Przez niedługą chwilę siedzieli w ciszy. Po jakimś czasie do salonu weszła również trójka wcześniej przebywająca w pokoju dziewczyny. Nie wydawali już z siebie niekontrolowanych dźwięków ale nadal uśmiechali się szeroko patrząc na nastolatkę. Natasha zepchnęła z kanapy, na której leżała Brooke, Lokiego i obsiedli ją. Zaczęli zasypywać ją pytaniami na co ona tylko przykryła sobie twarz poduszką i krzyknęła w nią głośno.

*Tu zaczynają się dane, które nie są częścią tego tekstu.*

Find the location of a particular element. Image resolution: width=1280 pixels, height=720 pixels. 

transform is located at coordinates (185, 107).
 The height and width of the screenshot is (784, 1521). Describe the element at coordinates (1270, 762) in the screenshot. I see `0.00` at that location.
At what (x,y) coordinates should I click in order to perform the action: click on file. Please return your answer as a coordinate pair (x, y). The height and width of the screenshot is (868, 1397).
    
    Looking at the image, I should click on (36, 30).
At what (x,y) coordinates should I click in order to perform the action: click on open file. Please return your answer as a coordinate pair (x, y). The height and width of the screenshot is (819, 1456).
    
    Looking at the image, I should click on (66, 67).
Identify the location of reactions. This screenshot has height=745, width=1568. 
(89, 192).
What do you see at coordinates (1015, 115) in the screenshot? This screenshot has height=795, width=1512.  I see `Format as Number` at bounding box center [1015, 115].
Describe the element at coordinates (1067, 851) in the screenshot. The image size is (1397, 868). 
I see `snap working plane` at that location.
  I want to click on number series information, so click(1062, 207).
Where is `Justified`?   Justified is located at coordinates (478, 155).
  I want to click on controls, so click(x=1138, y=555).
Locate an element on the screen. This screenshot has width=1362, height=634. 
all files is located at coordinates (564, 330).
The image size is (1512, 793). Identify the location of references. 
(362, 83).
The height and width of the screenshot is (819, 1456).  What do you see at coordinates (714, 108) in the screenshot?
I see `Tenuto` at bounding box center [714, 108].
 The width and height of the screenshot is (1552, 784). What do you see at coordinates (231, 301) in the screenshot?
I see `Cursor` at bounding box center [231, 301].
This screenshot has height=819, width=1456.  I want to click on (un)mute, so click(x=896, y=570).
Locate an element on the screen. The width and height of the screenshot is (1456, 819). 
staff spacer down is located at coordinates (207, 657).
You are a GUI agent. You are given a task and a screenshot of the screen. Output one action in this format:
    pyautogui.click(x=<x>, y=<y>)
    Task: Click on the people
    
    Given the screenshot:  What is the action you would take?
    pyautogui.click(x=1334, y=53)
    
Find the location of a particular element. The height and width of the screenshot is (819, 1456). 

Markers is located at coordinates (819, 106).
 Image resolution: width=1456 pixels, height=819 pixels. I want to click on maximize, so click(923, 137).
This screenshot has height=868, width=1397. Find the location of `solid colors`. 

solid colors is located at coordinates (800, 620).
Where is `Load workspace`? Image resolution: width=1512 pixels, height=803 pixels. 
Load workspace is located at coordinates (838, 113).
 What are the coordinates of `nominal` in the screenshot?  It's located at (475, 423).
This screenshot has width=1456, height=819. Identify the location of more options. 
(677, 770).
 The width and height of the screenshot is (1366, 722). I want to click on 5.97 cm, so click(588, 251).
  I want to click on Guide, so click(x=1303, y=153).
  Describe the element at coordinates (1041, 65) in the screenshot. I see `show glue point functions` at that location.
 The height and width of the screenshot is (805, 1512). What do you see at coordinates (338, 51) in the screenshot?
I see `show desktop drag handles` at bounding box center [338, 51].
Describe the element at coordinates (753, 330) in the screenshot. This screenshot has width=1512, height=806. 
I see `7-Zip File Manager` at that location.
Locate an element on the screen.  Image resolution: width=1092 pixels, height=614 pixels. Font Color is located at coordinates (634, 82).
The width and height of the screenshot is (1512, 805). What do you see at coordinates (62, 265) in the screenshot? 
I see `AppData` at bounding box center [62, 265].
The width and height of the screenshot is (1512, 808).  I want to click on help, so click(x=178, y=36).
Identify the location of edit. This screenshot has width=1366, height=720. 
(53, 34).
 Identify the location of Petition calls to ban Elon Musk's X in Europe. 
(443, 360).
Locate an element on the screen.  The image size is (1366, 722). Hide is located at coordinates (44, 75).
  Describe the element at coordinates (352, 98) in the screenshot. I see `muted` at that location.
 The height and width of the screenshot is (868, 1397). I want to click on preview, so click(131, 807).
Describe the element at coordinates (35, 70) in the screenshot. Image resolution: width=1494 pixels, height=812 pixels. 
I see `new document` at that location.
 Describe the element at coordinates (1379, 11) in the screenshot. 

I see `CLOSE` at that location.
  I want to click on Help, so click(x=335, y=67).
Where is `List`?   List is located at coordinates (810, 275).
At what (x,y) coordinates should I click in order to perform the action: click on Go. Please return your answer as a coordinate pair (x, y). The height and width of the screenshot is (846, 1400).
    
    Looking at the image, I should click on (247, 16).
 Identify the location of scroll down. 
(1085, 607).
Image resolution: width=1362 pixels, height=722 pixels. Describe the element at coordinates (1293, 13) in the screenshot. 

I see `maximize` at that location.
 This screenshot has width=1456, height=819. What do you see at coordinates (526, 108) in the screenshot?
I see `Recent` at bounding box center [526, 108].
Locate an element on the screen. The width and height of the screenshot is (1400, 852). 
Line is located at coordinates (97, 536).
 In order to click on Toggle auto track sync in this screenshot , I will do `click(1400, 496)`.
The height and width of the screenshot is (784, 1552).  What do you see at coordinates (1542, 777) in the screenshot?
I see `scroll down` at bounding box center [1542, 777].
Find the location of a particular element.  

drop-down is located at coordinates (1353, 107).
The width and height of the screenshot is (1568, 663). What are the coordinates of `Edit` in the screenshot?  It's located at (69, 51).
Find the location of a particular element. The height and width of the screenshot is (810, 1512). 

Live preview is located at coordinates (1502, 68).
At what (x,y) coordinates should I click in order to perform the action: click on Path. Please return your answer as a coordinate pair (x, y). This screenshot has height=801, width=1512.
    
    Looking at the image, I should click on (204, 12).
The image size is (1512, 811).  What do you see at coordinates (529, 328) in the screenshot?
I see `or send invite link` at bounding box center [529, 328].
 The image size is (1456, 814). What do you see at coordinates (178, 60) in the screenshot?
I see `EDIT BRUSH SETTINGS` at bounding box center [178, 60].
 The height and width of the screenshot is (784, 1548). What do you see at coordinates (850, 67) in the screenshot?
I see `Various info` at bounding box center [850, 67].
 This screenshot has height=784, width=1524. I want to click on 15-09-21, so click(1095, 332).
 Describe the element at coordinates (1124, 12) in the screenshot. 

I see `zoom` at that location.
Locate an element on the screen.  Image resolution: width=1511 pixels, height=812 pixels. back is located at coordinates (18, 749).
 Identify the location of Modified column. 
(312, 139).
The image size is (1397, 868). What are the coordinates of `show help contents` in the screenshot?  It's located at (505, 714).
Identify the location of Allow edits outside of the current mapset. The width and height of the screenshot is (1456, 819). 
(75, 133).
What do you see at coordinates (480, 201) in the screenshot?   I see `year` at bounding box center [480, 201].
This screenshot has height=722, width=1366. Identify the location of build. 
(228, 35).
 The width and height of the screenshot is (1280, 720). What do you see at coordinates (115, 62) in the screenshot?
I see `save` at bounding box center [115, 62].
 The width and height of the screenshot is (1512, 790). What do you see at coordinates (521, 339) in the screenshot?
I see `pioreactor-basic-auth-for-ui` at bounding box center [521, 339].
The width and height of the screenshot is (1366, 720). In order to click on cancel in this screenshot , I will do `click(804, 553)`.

-Jesteście okropni, znajdźcie sobie jakieś zajęcie. Ja na przykład idę spać bo jutro zaczynam egzaminy i jak już je przełożyłam to chce je zdać.
Sturlała się z kanapy i poszła do swojego pokoju machając im na odchodne. Po dotarciu na miejsce weszła do łazienki by wziąć prysznic. Potem przygotowała sobie ciuchy na następny dzień. Na koniec sprawdziła czy wszystkie długopisy, które ma w piórniku piszą.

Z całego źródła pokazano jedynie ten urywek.